In Adams, we recognized that these matters are committed to the District Court's sound discretion. 739 F.2d at 868. The refusal to grant leave without any justification for the denial can be an abuse of discretion. See Foman, 371 U.S. at 182; Lake, 232 F.3d at 373. However, “[i]t is certainly not inconceivable to us that instances could occur in which the failure to make a timely motion to amend a complaint would place an unwarranted burden upon a trial court, or be prejudicial to the party opposing the motion.” Coventry, 856 F.2d at 520. In such circumstances, the obligation of the district court in its disposition of the motion is to articulate the prejudice caused by the delay and to balance those concerns against the reasons for delay. Id. The District Court satisfied its obligation here. We find no reason to disturb its judgment.
For the foregoing reasons, we conclude that the District Court did not abuse its discretion in denying plaintiffs' motion to alter or amend summary judgment and for contemporaneous leave to file a second amended complaint. We will affirm the judgment of the District Court.
1. Division I is comprised generally of the larger universities and colleges with the greater availability of athletic scholarship monies.
2. The Supreme Court has recently held that there is no private right of action to enforce disparate impact regulations promulgated under Title VI. Alexander v. Sandoval, 532 U.S. 275, 121 S.Ct. 1511, 149 L.Ed.2d 1511 (2001).
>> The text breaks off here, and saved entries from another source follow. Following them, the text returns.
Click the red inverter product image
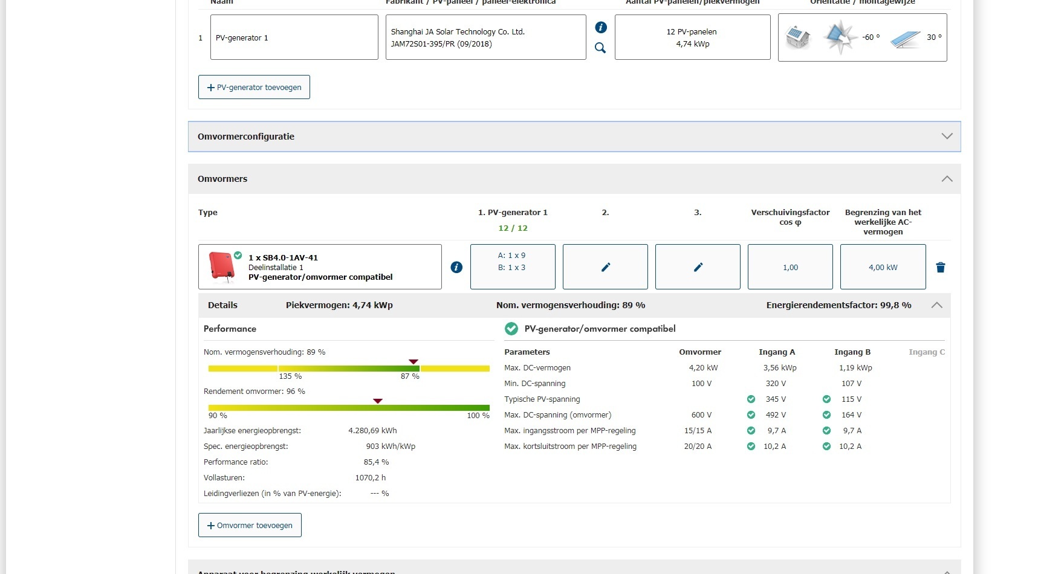 click(x=221, y=266)
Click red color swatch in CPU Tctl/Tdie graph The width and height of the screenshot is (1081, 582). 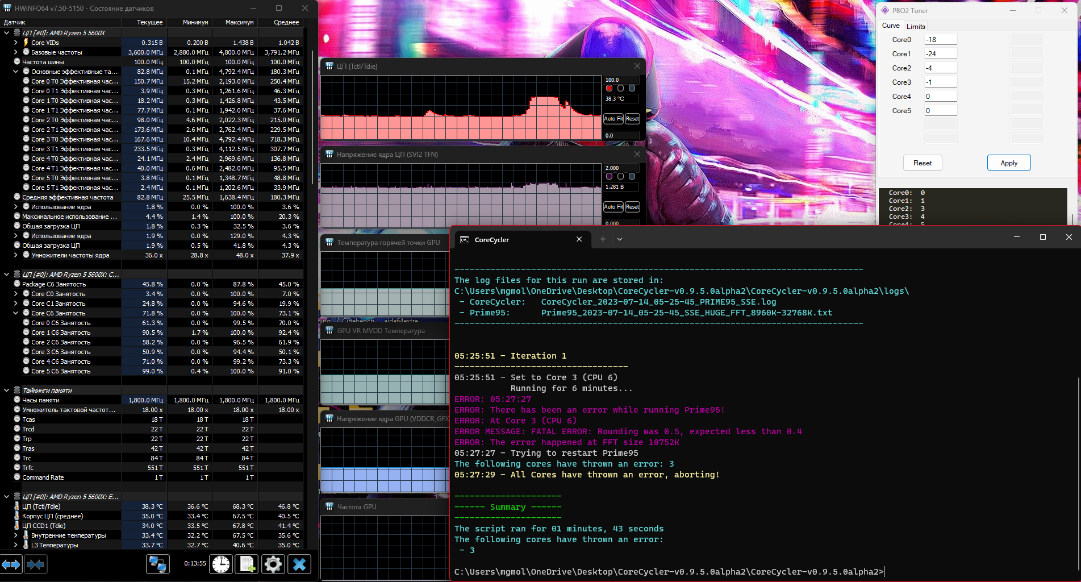click(609, 89)
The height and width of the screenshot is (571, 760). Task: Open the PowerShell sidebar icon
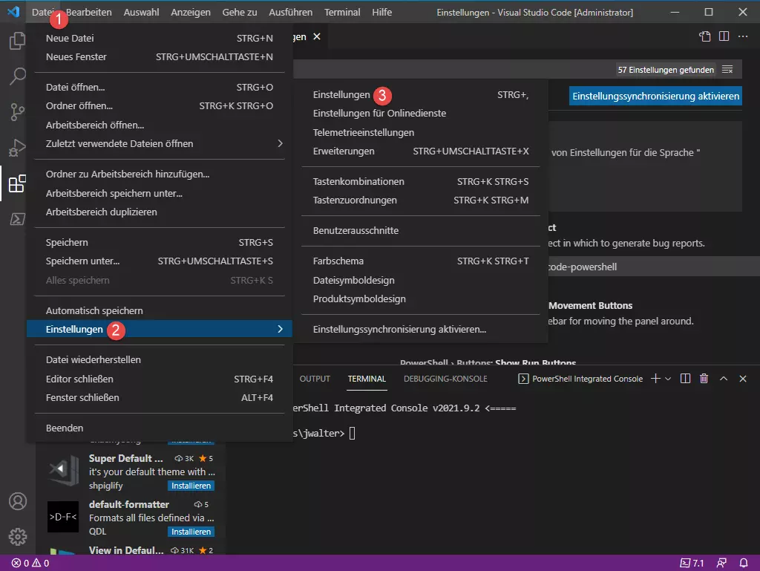click(x=17, y=219)
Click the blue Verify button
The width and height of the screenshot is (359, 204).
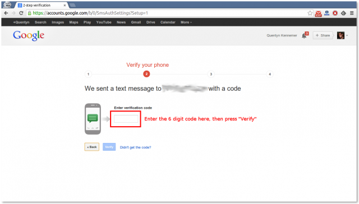coord(109,147)

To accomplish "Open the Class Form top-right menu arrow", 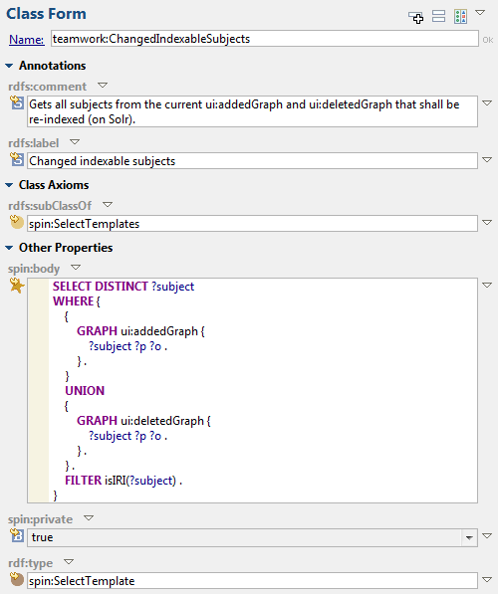I will pos(480,13).
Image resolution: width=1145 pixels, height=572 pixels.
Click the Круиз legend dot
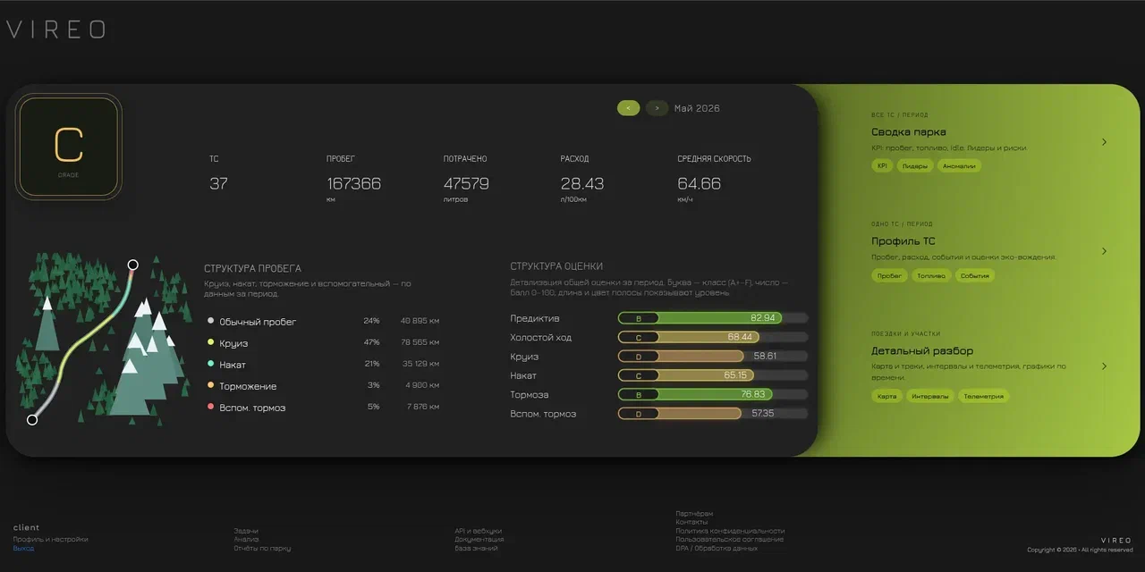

3. With the exception of that footnote, plaintiffs did not advance an intentional discrimination claim until after their disparate impact claim had been rejected on appeal.
4. In fact, the District Court found that the plaintiffs demonstrated knowledge of many of the facts supporting their intentional discrimination claim as early as July 1997.
5. The District Court also concluded that allowing plaintiffs to amend would be futile. Because the District Court's judgment can be affirmed on grounds of delay and prejudice, we express no opinion on the validity of the intentional discrimination claim alleged in plaintiffs' proposed amended complaint.
6. While plaintiffs styled their motion a “Motion to Amend to Add Party Plaintiffs and/or Alternative Motion to Intervene,” the District Court determined that the additional parties would be recognized as intervenors pursuant to Rule 24.